▸ Texto de referencia
======
A Nacho Marván, in memoriam
Hace poco más de cuatro años, hubo una rebelión electoral en el país. Marcados por una profunda huella de dolor, treinta millones de electores salieron a las urnas para defenestrar a la clase política que gobernó durante los primeros lustros de este Siglo e inyectar a México un nuevo aliento de esperanza: de manera democrática y pacífica, la gran mayoría le otorgó los mandos al líder que ofreció desterrar la corrupción, erradicar los privilegios, hacer cumplir los derechos y las leyes, respaldar siempre a los más pobres y garantizar la paz de la república. Eso sucedió el 1 de julio del 2018.
Empero, al llegar el mes de agosto del 2022, ese mismo lapso de cuatro años vuelve convertido en dato recurrente, como si fuera un estribillo de nuestras ilusiones traicionadas. Un estudio reciente de la Universidad de California en Los Ángeles —dirigido por Patrik Heuveline y reproducido en varios medios— nos dice, por ejemplo, que la esperanza de vida en México ha disminuido cuatro años: hasta 2019, un niño recién nacido tenía una expectativa de vida de 72 años y una niña, de 78; hoy, la esperanza de los primeros ha caído a los 68 años y de las segundas, a los 74. En todo el mundo, la pandemia redujo la esperanza de vivir más tiempo. Pero sólo en ocho países se perdieron cuatro años o más; y entre ellos, México.
======
▸ Comprueba tu comprensión
1. Según el texto sobre México, ¿quién dirigió el estudio de la Universidad de California en Los Ángeles?
2. Enumera todo lo que, según el texto sobre México, ofreció el líder al que la mayoría otorgó los mandos.
3. Prosigue el texto sobre México a partir de su última oración.
Los datos que vienen a continuación son un material aparte, sin relación con el texto sobre México.

▸ Conjunto de datos
======
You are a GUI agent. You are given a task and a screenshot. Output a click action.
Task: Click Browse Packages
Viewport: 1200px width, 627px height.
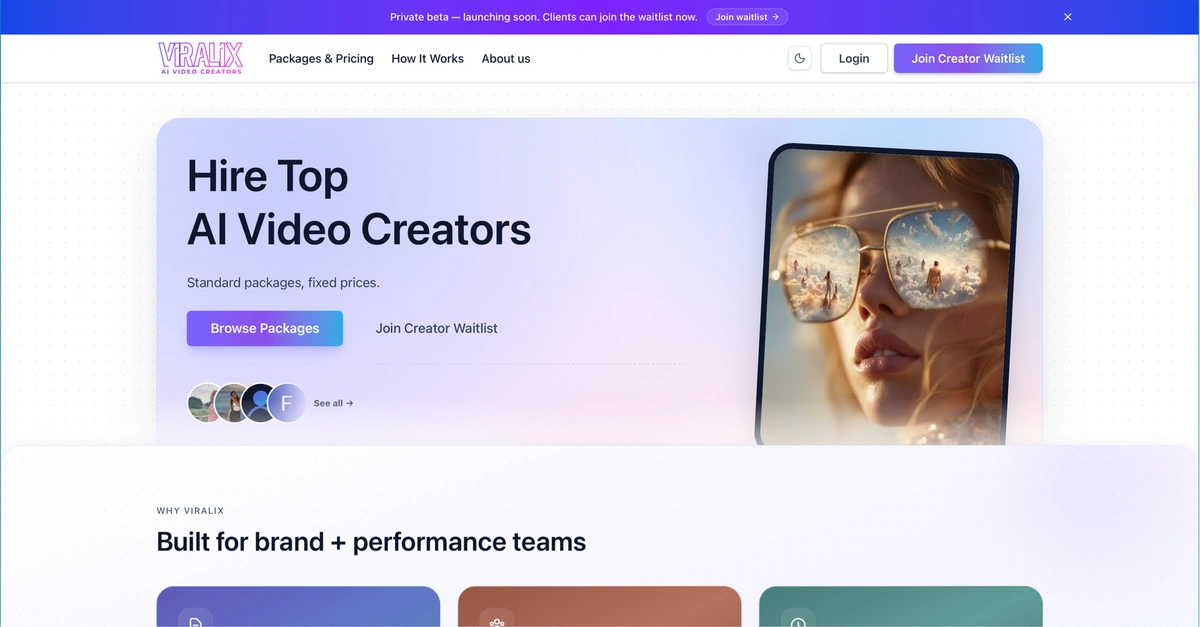tap(264, 328)
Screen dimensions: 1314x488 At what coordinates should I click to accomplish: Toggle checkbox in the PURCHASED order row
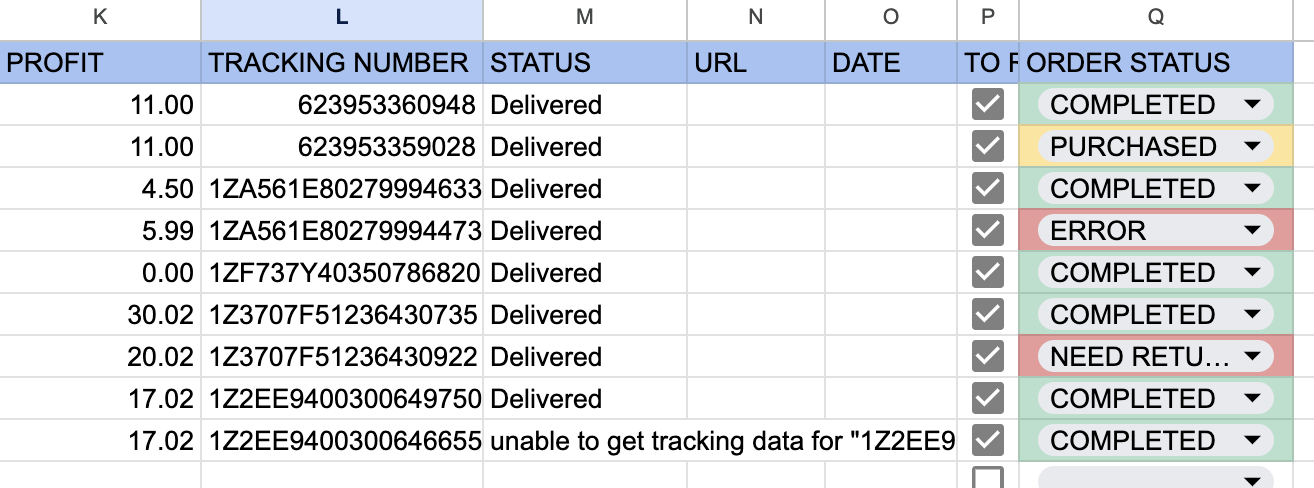[x=987, y=147]
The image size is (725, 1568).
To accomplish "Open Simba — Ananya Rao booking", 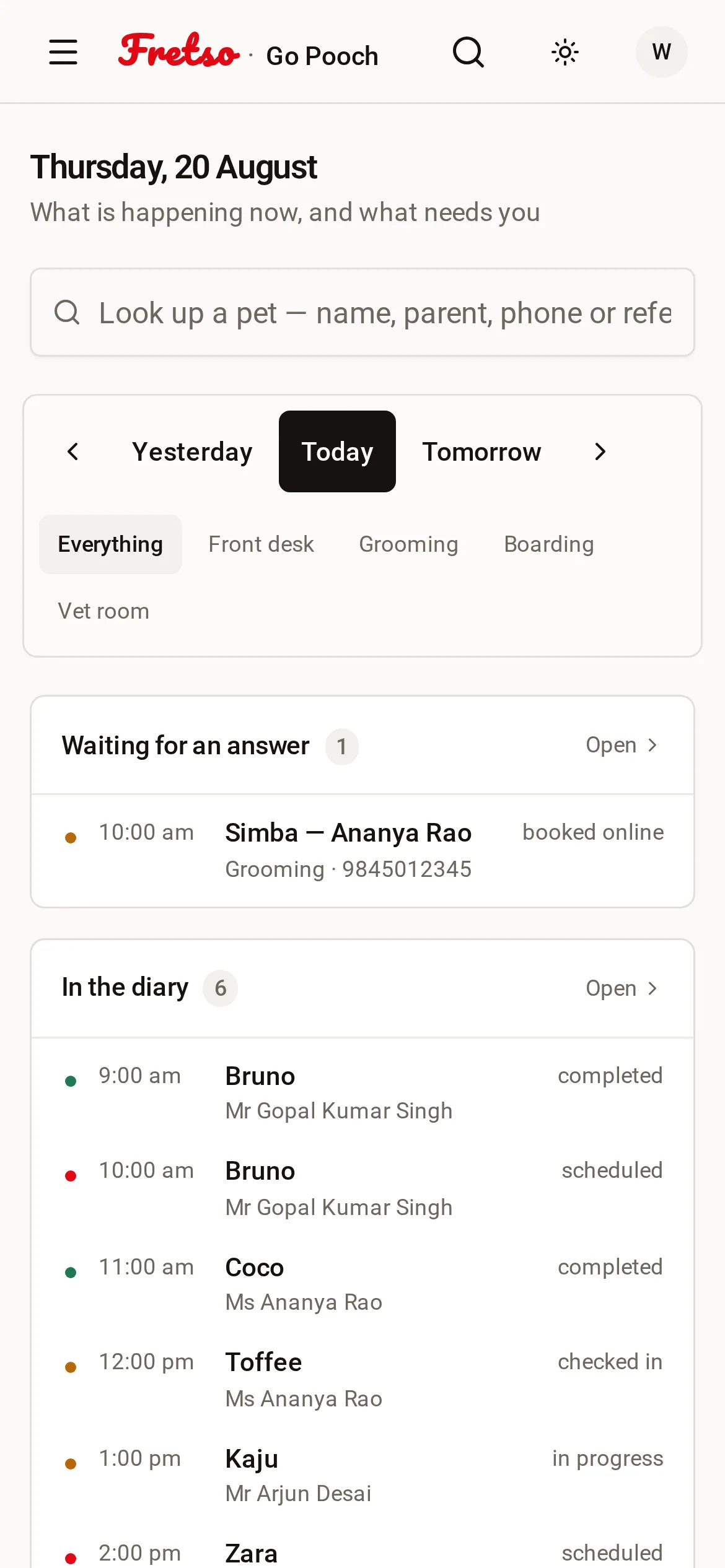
======
▸ Respuestas por tarea
1. Patrik Heuveline.

2.
- Desterrar la corrupción
- Erradicar los privilegios
- Hacer cumplir los derechos y las leyes
- Respaldar siempre a los más pobres
- Garantizar la paz de la república

3.
Otros estudios —publicados por la UNAM— nos informan que el rezago educativo acumulado en este lapso ha sido, también, de cuatro años. Más de cinco millones de personas abandonaron los estudios en el ciclo escolar 2020-2021 y aunque ese dato es parte de los efectos devastadores que ha tenido la pandemia, también sabemos, con certeza, que la deserción y la pérdida de estudios es, a un tiempo, causa y consecuencia de la pobreza que sigue lastimando a las personas más vulnerables del país. A la pérdida de cuatro años de esperanza de vivir, se suma la de estudiar cuatro años menos.
Por otra parte, la Comisión Económica para América Latina (CEPAL) ha calculado que este año podrían caer en pobreza otras 2 millones y medio de personas. Entre el 2008 y el 2018 —y a pesar de todos los errores y de los abusos cometidos en aquel periodo—, la población en situación de pobreza había disminuido del 44.4 por ciento al 41.9, pero al final del 2022 —cuatro años después— habremos vuelto a las cifras que teníamos cuando el Coneval empezó a medir las carencias multidimensionales y no sólo la distribución de los ingresos.
Lamentablemente, a esta lista debe añadirse el acceso a los servicios de salud y la distribución de medicamentos e insumos médicos en las instituciones públicas: en el mejor de los casos, al concluir el 2022 habremos vuelto a los niveles que teníamos en el 2018 —como revelan los datos publicados en www.cerodesabasto.org— y, en el peor, no será sino hasta el final de este sexenio cuando hayamos recuperado todos estos años, en los que más de 50 millones de recetas médicas habrán quedado sin surtir por el Estado.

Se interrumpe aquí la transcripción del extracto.